As a student, I have spent approximately 250 hours on standardized tests. Every year since first grade, we would sit at our desks and take a test to tell us what we may already know about ourselves. I have spent hours upon hours, filling in countless bubble sheets, and the data is used for…what? So the school can see how well I read? If I can find the volume of a cylinder? All data and information which I have never seen. What do these tests really tell us?
Since 3rd grade, I have taken approximately 35 standardized tests. All of which present data that is similar to the year before. So why must we take another test? Won’t the PLAN test just give us information that schools have seen over and over again? It seems like I’m wasting my time for a test which I’ll never see again. When the test is finished they are collected and shipped away to be graded. Where is this “data” that supposedly knows everything about me? Because I have never seen it.
I don’t need a test to tell me if I’ll go to college, or that I’m stronger in English than I am Math.
Recently, sophomore students took the PLAN test; a preparation test for the ACT.
The PLAN test includes four multiple-choice tests on Math (Pre-Algebra/ Algebra and Geometry), English (Usage/Mechanics and Rhetorical skills), Reading, and Science. Eighth and ninth graders will also take a test similar to the PLAN called the EXPLORE test. Both tests are state-mandated tests.
Doing these tests over and over benefits no one. What frustrates me the most, is that normally teachers never see the inside of the test. We could be learning advanced algebra, but the test could have formulas we’ve never seen; and the teachers would never know.
Other students like Kendall York, a Leesville sophomore, agreed with my point of view. Kendall described the test as “too easy” and “not a good representation of students.”
Students like Timmy Wipperman, a sophomore, had a different point of view. He saw the test as useful and helpful to students.

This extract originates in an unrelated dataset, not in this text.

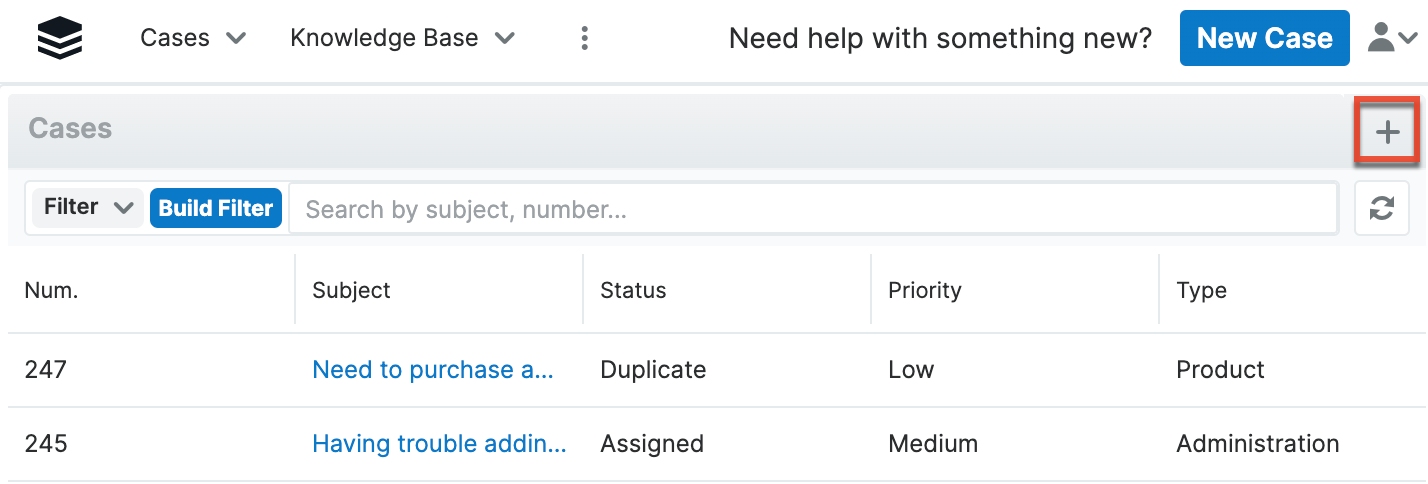Expand the Cases navigation dropdown
Image resolution: width=1428 pixels, height=484 pixels.
[x=193, y=39]

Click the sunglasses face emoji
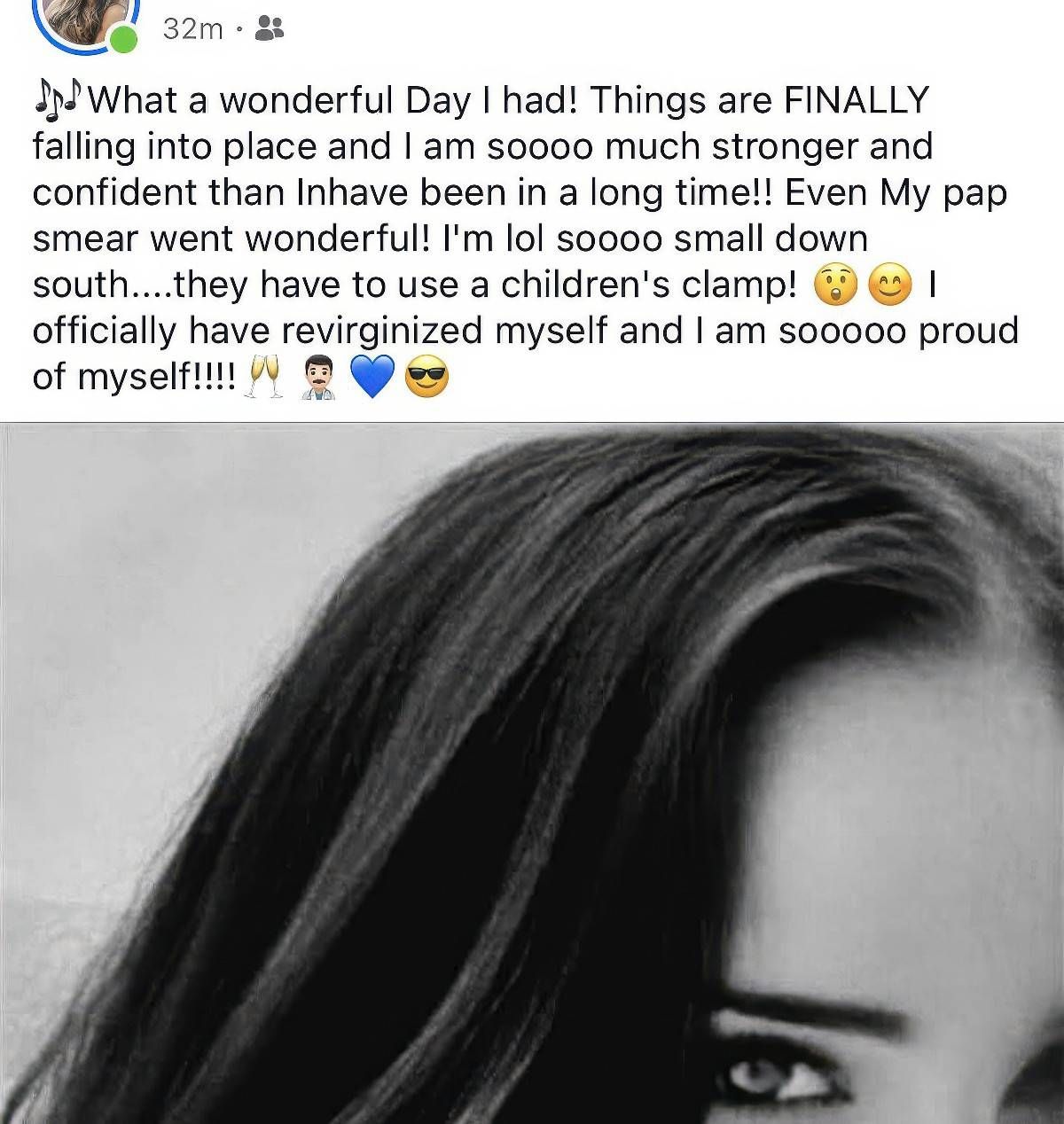426,379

Even with these conflicting opinions, both students agreed that time could be better spent doing other things. They thought that it would be better to spend that testing time doing sample problems and have information packets to prepare, instead of taking a three hour test.
In an effort to learn more about this test and why we have to take it, I asked for an interview with Dr.Muttillo, Leesville’s principal.
“I’m not sure that [the PLAN test] is special,” noted Dr. Mutillo when I asked if the PLAN test was special, compared to other standardized tests. “Our students are tested a lot when it comes to the ACT, SAT, PSAT, the PLAN, or the EOC… I have found that generally the data points line up. I don’t know if [the PLAN] tells any new information.”
Dr. Mutillo went on to state that, “[Thursday] we pulled sophomores from 7:30 a.m. to 11 a.m. There is a lot of instruction in classrooms where students could be learning new things.” He later said, “We need a balance [of assessments and instruction], but at what point are we removing students from instruction too often?”
Over the next month I hope to continue to update my article on the information I have discovered. I will attempt to contact the “higher-ups” and share the information I have learned.